■ EXERCISE
Give again exactly the lines that stretch from the one with "836x484 pixels." to the end of the data below, including both of those lines and nothing else.

■ RECORDS PROVIDED
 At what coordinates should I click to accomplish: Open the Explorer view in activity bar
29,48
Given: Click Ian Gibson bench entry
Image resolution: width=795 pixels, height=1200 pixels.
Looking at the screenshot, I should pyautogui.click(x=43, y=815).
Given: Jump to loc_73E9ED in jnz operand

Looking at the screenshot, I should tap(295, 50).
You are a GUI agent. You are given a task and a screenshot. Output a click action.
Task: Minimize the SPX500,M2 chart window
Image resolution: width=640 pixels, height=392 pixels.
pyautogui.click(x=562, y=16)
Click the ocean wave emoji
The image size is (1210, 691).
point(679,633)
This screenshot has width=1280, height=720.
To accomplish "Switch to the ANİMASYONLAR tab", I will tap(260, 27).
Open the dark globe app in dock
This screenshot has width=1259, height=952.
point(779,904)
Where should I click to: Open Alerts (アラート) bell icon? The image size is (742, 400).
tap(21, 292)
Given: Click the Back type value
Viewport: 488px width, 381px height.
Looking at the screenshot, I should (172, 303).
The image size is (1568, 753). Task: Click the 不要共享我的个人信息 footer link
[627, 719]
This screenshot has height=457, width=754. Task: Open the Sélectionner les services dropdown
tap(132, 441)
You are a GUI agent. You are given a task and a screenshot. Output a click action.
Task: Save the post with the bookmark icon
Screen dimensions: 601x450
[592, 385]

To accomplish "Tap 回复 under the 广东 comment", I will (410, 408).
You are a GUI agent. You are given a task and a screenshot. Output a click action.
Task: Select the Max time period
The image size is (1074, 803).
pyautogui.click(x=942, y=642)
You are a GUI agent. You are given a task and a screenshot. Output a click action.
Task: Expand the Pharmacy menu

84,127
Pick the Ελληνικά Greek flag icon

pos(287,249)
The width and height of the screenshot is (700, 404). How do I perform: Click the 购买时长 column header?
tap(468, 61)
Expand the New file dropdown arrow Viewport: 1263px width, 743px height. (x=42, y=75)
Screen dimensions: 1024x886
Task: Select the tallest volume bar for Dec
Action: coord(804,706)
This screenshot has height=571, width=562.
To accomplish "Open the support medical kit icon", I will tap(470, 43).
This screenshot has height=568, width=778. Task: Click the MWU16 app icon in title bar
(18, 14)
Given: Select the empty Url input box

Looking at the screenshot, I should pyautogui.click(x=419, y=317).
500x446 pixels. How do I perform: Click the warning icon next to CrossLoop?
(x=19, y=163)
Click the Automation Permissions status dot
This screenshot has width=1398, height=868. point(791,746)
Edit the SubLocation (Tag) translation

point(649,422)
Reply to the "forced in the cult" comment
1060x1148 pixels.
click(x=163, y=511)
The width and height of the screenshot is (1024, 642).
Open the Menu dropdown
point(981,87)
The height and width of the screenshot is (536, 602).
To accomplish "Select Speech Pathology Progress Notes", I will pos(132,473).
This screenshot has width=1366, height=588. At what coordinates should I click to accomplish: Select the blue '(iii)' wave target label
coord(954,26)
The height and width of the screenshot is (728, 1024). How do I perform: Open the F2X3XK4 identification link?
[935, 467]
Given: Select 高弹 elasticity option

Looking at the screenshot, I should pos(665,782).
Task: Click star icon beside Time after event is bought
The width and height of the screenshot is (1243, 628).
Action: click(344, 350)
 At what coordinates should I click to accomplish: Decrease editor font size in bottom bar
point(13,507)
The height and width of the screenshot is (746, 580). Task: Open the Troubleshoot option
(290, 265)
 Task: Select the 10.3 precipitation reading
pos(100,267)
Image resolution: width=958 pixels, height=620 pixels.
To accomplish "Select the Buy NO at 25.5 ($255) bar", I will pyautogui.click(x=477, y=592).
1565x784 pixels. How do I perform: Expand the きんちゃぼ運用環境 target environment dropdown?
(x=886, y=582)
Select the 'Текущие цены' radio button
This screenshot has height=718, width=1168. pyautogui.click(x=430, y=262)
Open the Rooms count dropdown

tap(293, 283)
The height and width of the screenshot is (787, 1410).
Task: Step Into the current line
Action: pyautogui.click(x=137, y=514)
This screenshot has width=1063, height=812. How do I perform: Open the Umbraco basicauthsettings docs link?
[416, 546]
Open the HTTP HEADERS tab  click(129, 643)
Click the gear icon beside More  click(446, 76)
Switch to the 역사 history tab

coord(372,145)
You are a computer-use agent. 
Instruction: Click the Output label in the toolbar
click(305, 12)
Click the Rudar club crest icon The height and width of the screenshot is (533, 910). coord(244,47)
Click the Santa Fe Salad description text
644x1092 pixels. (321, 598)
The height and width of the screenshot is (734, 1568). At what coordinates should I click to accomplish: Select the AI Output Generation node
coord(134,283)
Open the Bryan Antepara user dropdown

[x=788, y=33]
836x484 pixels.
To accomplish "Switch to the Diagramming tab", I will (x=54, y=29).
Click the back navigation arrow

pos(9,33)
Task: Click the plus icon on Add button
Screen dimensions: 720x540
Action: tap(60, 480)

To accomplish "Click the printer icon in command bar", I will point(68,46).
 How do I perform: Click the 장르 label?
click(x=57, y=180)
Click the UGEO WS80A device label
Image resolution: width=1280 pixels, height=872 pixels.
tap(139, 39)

■ RESULT OF THIS TASK
836x484 pixels.
To accomplish "Switch to the Diagramming tab", I will (x=54, y=29).
Click the back navigation arrow

pos(9,33)
Task: Click the plus icon on Add button
Screen dimensions: 720x540
Action: tap(60, 480)

To accomplish "Click the printer icon in command bar", I will point(68,46).
 How do I perform: Click the 장르 label?
click(x=57, y=180)
Click the UGEO WS80A device label
Image resolution: width=1280 pixels, height=872 pixels.
tap(139, 39)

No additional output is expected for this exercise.